# EXERCISE DESCRIPTION:
Show every line in the listing below that contains the word "heading", matching its case exactly.

Word and element location data
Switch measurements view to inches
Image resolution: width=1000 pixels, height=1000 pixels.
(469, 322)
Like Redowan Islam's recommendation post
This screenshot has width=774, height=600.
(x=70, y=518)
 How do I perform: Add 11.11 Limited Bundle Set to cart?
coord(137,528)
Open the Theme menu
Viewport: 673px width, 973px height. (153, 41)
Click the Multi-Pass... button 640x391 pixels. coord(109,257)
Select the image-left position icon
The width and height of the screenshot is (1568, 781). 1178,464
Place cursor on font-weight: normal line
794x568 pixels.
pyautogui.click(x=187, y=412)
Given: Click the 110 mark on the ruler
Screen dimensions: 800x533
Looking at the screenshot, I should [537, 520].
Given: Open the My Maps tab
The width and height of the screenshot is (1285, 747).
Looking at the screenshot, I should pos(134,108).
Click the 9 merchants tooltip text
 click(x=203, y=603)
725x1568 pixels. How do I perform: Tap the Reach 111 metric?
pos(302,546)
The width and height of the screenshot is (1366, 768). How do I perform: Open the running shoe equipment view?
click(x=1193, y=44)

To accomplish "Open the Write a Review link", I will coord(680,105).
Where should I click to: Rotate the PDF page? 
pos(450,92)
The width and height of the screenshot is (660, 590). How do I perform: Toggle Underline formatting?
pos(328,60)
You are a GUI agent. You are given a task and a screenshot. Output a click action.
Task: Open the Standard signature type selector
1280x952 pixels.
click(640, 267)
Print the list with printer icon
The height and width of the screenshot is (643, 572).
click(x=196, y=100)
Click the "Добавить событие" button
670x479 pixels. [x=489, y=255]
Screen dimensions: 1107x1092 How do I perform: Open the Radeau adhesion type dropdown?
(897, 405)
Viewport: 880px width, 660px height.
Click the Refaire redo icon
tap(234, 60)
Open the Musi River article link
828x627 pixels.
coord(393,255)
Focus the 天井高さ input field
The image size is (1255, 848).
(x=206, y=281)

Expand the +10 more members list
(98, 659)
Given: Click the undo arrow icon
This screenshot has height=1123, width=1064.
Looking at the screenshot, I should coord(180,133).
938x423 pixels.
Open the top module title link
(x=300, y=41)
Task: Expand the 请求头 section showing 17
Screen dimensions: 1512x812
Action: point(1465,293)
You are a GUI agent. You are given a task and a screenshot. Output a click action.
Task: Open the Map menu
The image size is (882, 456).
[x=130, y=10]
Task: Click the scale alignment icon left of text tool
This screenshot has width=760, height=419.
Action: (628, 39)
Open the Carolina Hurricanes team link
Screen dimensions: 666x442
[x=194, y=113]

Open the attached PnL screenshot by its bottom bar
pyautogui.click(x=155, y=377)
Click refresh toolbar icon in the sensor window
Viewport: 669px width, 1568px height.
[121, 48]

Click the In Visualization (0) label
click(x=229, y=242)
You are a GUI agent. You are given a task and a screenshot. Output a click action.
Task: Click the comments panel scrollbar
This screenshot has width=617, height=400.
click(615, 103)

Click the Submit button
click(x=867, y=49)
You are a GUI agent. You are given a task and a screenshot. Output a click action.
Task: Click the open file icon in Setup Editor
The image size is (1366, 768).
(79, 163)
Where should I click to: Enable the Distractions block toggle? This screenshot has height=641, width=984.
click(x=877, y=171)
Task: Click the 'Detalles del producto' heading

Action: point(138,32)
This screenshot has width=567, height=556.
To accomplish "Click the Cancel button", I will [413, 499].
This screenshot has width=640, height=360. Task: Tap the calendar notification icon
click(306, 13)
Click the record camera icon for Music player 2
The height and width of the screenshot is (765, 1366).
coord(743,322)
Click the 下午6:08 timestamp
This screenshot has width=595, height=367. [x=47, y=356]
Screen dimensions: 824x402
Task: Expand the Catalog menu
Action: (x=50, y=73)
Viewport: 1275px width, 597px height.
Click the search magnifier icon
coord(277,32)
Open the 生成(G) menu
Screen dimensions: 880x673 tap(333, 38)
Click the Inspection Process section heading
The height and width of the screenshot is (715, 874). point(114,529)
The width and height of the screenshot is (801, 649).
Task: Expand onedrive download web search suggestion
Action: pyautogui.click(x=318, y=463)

# EXERCISE RESULT:
Task: Click the 'Detalles del producto' heading
Click the Inspection Process section heading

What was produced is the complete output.